[RECORD SET]
※ ※ ※
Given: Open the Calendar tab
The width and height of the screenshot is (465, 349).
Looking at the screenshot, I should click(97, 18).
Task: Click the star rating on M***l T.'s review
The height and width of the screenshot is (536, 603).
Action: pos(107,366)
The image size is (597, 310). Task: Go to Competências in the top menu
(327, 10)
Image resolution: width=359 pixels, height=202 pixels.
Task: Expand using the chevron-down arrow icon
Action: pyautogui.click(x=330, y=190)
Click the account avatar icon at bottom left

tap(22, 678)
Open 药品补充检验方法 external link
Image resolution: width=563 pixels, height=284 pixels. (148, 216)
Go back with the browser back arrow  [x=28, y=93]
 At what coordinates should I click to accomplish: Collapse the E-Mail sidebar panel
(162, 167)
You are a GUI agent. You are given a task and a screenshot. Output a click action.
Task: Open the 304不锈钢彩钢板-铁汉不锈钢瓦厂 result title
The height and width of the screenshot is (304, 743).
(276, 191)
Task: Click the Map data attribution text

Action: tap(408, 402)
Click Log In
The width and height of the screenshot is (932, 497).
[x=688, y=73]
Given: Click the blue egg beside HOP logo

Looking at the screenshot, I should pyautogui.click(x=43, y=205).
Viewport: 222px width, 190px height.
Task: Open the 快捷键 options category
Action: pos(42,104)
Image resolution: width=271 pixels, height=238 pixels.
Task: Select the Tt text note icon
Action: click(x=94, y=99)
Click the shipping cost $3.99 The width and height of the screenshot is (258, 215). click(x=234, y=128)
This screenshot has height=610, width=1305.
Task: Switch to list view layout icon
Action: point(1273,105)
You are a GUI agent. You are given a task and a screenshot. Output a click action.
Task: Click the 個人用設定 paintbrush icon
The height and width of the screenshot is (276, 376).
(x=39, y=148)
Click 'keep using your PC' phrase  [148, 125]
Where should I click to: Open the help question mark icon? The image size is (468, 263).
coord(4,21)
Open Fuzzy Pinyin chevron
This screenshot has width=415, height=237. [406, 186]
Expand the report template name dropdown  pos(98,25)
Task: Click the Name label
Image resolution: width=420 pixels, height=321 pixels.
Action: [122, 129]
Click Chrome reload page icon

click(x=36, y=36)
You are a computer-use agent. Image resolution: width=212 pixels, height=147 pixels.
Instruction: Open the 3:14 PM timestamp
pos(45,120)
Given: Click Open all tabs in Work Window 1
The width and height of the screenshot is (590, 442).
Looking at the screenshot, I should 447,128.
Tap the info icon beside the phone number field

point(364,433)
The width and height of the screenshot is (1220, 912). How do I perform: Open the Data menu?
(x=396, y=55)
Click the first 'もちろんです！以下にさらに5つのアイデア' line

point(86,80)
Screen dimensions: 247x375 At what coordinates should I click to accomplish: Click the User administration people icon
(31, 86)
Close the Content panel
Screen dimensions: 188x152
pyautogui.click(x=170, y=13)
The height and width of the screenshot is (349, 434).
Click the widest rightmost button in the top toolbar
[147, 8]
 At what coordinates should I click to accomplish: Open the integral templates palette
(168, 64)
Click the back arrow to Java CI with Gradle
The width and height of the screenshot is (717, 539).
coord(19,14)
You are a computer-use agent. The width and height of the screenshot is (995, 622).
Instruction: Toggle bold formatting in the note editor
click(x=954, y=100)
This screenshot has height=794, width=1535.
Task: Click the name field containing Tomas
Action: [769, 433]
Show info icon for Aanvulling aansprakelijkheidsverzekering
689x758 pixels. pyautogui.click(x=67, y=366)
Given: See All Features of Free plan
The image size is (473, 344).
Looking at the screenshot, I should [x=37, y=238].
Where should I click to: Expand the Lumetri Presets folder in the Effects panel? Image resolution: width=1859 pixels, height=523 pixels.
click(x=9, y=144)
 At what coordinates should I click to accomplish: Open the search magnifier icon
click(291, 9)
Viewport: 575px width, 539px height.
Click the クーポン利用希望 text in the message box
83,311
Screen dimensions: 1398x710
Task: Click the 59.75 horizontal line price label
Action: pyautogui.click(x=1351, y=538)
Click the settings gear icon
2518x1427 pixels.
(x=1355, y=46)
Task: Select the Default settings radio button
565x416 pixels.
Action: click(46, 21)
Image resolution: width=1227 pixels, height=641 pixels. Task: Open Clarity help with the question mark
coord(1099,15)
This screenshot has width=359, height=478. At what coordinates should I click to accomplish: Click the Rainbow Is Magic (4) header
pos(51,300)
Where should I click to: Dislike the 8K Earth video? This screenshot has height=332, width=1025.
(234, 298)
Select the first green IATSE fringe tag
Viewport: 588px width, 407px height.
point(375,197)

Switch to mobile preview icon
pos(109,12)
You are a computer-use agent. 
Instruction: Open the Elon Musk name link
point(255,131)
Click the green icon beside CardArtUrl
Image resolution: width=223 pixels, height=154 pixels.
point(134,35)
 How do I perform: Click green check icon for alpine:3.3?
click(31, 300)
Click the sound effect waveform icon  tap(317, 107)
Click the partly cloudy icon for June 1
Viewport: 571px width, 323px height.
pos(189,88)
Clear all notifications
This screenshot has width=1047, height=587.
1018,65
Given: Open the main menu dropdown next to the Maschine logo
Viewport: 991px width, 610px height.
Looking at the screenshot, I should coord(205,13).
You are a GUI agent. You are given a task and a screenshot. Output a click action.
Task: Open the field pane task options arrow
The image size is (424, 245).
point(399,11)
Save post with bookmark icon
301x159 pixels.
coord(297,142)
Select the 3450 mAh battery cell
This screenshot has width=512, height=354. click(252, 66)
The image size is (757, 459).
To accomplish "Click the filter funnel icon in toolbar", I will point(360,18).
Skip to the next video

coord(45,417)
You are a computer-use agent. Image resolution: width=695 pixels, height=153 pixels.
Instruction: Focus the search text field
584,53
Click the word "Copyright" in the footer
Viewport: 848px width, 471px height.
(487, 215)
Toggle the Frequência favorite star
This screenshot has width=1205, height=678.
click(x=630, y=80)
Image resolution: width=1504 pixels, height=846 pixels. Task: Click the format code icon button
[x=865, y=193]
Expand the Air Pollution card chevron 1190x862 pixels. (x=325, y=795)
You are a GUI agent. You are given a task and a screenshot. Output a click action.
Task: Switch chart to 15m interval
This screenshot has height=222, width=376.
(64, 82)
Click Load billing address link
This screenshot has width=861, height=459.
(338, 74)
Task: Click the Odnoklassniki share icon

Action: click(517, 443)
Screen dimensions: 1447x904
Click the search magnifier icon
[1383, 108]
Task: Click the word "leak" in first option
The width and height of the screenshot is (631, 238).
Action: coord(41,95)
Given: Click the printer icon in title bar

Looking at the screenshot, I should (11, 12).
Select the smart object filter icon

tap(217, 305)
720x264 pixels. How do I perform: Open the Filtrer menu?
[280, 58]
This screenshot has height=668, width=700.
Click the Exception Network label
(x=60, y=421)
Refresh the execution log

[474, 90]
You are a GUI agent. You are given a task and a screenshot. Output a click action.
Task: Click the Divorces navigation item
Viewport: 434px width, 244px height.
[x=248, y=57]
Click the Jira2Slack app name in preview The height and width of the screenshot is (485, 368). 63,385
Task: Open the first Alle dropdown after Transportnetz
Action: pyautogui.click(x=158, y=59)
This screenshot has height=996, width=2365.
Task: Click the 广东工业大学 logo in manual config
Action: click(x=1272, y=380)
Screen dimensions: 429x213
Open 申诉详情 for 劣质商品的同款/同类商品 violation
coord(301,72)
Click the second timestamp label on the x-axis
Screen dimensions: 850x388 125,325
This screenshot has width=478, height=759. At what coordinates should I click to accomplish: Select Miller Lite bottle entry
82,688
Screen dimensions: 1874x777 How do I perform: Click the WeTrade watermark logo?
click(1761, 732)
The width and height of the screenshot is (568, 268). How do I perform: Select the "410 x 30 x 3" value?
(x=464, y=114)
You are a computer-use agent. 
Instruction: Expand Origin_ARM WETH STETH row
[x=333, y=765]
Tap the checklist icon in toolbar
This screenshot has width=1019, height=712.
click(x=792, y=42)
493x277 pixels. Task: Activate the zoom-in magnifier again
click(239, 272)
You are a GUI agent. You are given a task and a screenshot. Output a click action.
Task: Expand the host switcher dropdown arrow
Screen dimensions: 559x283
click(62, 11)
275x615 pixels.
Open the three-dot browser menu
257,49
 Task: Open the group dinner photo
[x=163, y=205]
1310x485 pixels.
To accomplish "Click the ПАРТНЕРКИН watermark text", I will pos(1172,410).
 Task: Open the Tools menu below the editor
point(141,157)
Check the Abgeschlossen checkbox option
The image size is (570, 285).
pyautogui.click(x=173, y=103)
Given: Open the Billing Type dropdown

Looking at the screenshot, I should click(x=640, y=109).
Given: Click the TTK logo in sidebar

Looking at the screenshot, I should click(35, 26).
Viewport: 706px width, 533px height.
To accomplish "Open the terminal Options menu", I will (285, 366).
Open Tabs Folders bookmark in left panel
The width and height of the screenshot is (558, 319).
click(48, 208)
※ ※ ※
[GOAL OF THE EXERCISE] Show each line of the records that contains the word "note", matching case exactly, and copy every such line in full.

[OUTPUT OF THE TASK]
Task: Select the Tt text note icon
Instruction: Toggle bold formatting in the note editor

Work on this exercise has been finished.